Miss Julianne said...

True, some parents can be unreasonably difficult. I know some like that. However, my mom is not like that. She truly has my best interests at heart. The only times she's actually steered me away from a guy I was seeing, later I looked back and realized how amazingly right she was.

In general, I would consider a parent's opinion to be of great importance. That is the authority that God has given us, and a parent is the one who has known us in ways that no others have.

The Bible promises that if we honor our father and mother, it will go well with us. That's a promise worth claiming! I feel that if a child is claiming that promise and honoring his parents, God will work it out somehow if it is meant to be. It would display a lack of faith to assume that it won't work out and try to do things the human way.
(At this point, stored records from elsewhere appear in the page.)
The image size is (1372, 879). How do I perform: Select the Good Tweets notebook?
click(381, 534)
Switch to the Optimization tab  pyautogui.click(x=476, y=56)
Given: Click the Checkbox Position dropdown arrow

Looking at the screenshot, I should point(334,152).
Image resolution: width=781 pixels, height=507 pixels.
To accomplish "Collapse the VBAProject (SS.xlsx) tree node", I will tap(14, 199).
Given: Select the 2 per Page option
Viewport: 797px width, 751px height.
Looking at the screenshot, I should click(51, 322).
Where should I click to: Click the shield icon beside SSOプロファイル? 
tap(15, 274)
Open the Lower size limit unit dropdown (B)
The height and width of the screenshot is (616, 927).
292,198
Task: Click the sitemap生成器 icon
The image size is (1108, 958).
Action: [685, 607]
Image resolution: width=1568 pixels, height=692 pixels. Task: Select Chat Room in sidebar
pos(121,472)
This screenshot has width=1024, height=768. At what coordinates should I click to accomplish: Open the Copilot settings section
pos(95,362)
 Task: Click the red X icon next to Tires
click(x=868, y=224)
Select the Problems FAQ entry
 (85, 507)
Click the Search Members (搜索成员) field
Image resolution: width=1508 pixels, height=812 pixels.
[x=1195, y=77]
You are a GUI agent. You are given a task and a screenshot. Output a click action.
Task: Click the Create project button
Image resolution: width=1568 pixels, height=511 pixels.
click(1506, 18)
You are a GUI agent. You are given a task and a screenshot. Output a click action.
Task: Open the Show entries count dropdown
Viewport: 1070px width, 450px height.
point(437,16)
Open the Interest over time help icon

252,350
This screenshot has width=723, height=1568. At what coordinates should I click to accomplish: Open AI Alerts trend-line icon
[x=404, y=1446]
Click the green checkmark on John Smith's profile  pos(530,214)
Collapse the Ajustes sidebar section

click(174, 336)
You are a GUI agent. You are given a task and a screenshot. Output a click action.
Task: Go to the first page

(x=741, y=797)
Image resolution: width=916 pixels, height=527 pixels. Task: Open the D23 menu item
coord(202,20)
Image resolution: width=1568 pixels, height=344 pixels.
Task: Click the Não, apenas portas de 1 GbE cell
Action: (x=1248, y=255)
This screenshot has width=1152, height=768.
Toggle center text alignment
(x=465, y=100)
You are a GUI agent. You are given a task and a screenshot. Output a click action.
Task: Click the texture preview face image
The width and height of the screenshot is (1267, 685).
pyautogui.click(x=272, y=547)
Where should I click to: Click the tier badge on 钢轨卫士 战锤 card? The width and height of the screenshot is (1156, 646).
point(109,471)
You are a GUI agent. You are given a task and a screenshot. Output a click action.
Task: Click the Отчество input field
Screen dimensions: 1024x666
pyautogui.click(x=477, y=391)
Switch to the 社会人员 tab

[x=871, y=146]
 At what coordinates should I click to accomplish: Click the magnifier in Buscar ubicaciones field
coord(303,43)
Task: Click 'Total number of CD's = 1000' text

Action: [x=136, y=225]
Think of Abraham and Hagar. How our world is a different place because he tried to work things out his own way instead of trusting and waiting on God!

הצעיר שלמה בן רפאל לבית שריקי ס"ט said...

"The Bible promises that if we honor our father and mother, it will go well with us. That's a promise worth claiming! I feel that if a child is claiming that promise and honoring his parents, God will work it out somehow if it is meant to be. It would display a lack of faith to assume that it won't work out and try to do things the human way."- hm. True be dat.

"Think of Abraham and Hagar. How our world is a different place because he tried to work things out his own way instead of trusting and waiting on God!"- What? That he kicked her out? What does that show us? (he was listening to his wife, no?)

Miss Julianne said...

God promised Abraham a son; since he couldn't imagine Sarah giving birth at her age, he lay with her handmaid Hagar, who gave birth to Ishmael, whose descendants have been not exactly been getting along with Abraham's legitimate descendants ever since.

Yeah, he was listening to his wife, but he is responsible for his own actions. Especially since he should have been the leader of his own home.

Abraham's immorality/polygamy with Hagar obviously was not God's plan. God had a great nation to make of him, and he could not wait to see what God was going to do so he tried it his own way with Hagar. He ended up at the very least causing some serious problems in his own home ("tent") which shows us that doing it his own way didn't work out too great. He robbed himself and his family of the perfection of God's intended blessing.

I would not want to fall into the same problem: to know what God *can* do but try to do it my own way instead. "Trust in the Lord with all thine heart, and lean not on thine own understanding." Why not see what God has planned instead of scrambling around messing things up with our sheep-like human ways?